Si un hombre está dispuesto a morir, el Estado pierde buena parte de su poder para garantizar la seguridad de sus ciudadanos. Si una organización está dispuesta a inmolarse por todos los medios, ni siquiera los ejércitos de los Estados democráticos más poderosos de la tierra están en disposición de garantizar la seguridad de sus poblaciones. Esta es la trágica lección que los atentados suicidas del 11 de Septiembre de 2001 han dado a las estructuras de poder de los Estados más poderosos. Ya no basta un gran ejército para mantener el mal a raya. La guerra después del 11-S ha dejado los campos de batalla como meros guiones para películas del siglo pasado. Ahora el campo de batalla es el territorio entero, y la geografía humana, su objetivo. Sin reglas, sin horarios, sin respeto, sin excepciones humanitarias. De hecho, allí donde más indefensas y numerosas están las vidas, mayor peligro corren.
Al Qaeda nos ha demostrado que las reglas humanitarias de la guerra han quedado obsoletas y, lo que es peor, el tiempo de paz y la tolerancia democrática –para estos terroristas– es la mejor oportunidad para sus ataques. Difícil tarea para la ley, el orden y la tranquilidad psicológica de las sociedades.
Viene a cuento esta sucinta contextualización para exponer el inmenso mal que está ocasionando el desprecio por la propia vida de estos nihilistas travestidos de integristas del siglo XXI. Un solo ejemplo bastará para visualizarlo.
Menos de media docena de atentados dirigidos y planificados por un número insignificante de kamikazes han convertido a todos los aeropuertos del mundo con sus aviones y sus millones de pasajeros diarios en rehenes de su terror. Cientos de miles de guardias de seguridad, miles de millones de euros invertidos, retrasos e incomodidades sin fin, todo un mundo degradado en sus actividades diarias por la simple acción de una minoría insignificante en número y medios. Ese es el verdadero drama: unos pocos colonizan con su terror a todos. Los aeropuertos del mundo entero se ven obligados a redoblar los gastos de seguridad y convertir un servicio que habrías de ser rápido y cómodo, en lento, estresante, casi insoportable.

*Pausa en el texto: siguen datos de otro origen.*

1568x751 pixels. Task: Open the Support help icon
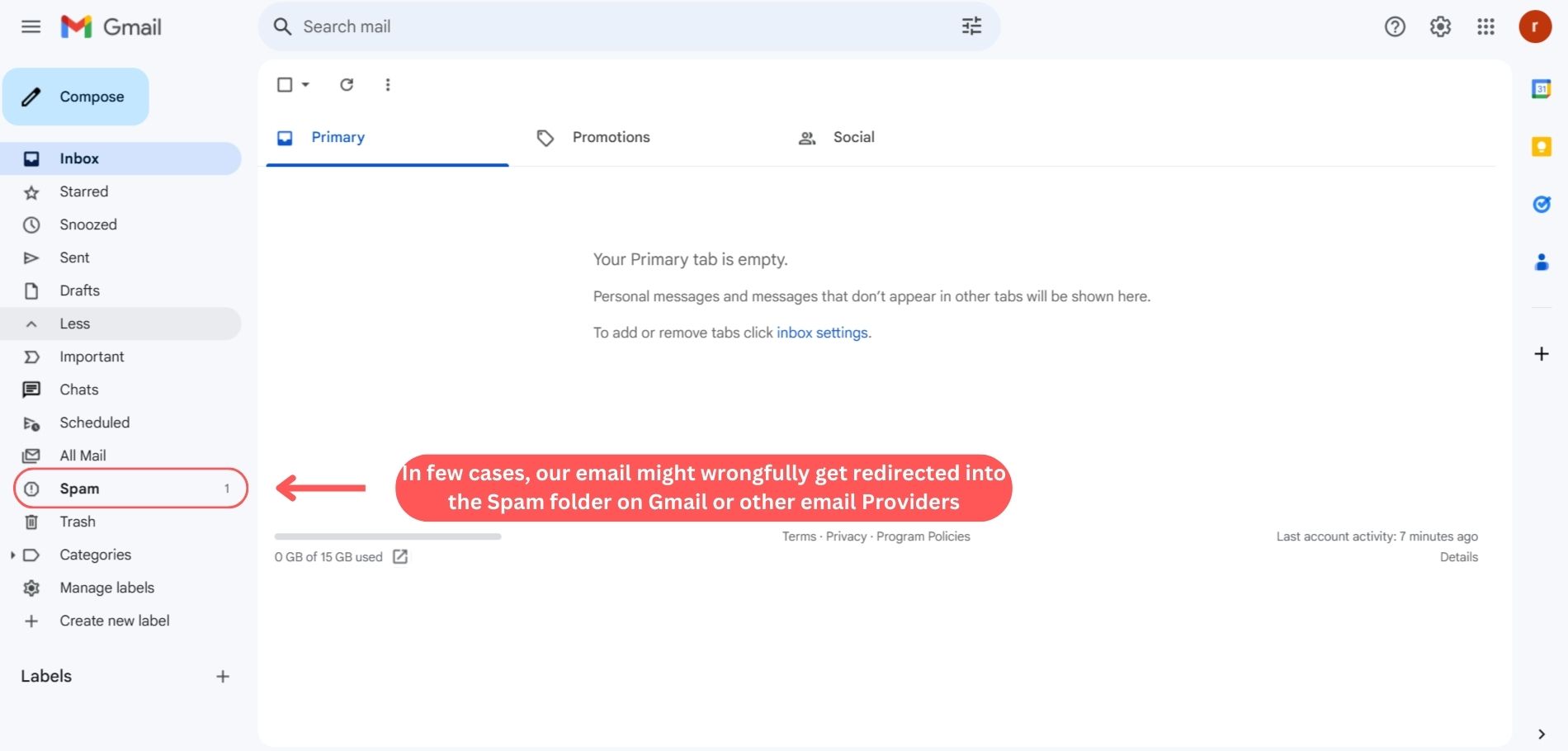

Antes, el ataque de un ejército invasor quedaba reducido a un espacio sin mayores consecuencias para el resto del planeta; ahora, un joven apuesto de mirada afable y nombre enrevesado, Umar Farouk Abdul Mutallab, puede convertir nuestras vidas cotidianas en un infierno. No porque nos vuele por los aires, sino porque tiene el poder terrorífico de convertirse en cualquier viajero, de cualquier avión, de cualquier país del mundo. Le basta un sorbo de líquido explosivo en el interior de su ropa interior indetectable para obligarnos a millones de personas a guardar colas interminables ante los scanners del mundo entero. Ni el mismo diablo tuvo nunca tanto poder. Contra estas hostilidades, el Estado no está preparado. Nadie está preparado contra quien está dispuesto a morir.
¿Cómo acabar con esta pesadilla? El ritual de la seguridad nos recuerda que hemos construido un mundo donde cualquiera nos puede convertir en peleles de un terror indefinido. De ahí su eficacia.
No me den la respuesta fácil de una mayor justicia y distribución de la riqueza. Aún así, el mal existe y está en la naturaleza de todas las cosas. La misma tecnología que nos ha dado comodidades y nos ha asegurado la vida, a la vez nos ha dejado indefensos y dependientes ante quienes están dispuestos a utilizar su capacidad para volverla contra ella. La interrupción energética de una ciudad nos puede dejar de la noche a la mañana inertes ante un invierno mortal; un virus informático mañana podría dejar nuestros hospitales, la actividad comercial o las transacciones bancarias ante el más espantoso desastre; la introducción de un producto tóxico en la cañería general de aguas de una ciudad cualquiera pone en riesgo a millones de personas antes de que ninguna autoridad se de cuenta. Hay muchos recursos para evitarlo, también los había para asegurar la seguridad de nuestros aeropuertos. Ya no. Y la que se consigue, es a base de degradar la comodidad y eficacia por lo que nacieron.
Hoy internet nos ha puesto ante la pantalla de nuestro ordenador el conocimiento y la información del mundo entero. Pero ya no sabemos con certeza qué es real o ficción, cualquiera puede destruir la biografía de otro sin más armas que sus capacidades informáticas y su mala fe. Un mundo nuevo, para el que aún no estamos preparados, nos reta. Tarea inquietante.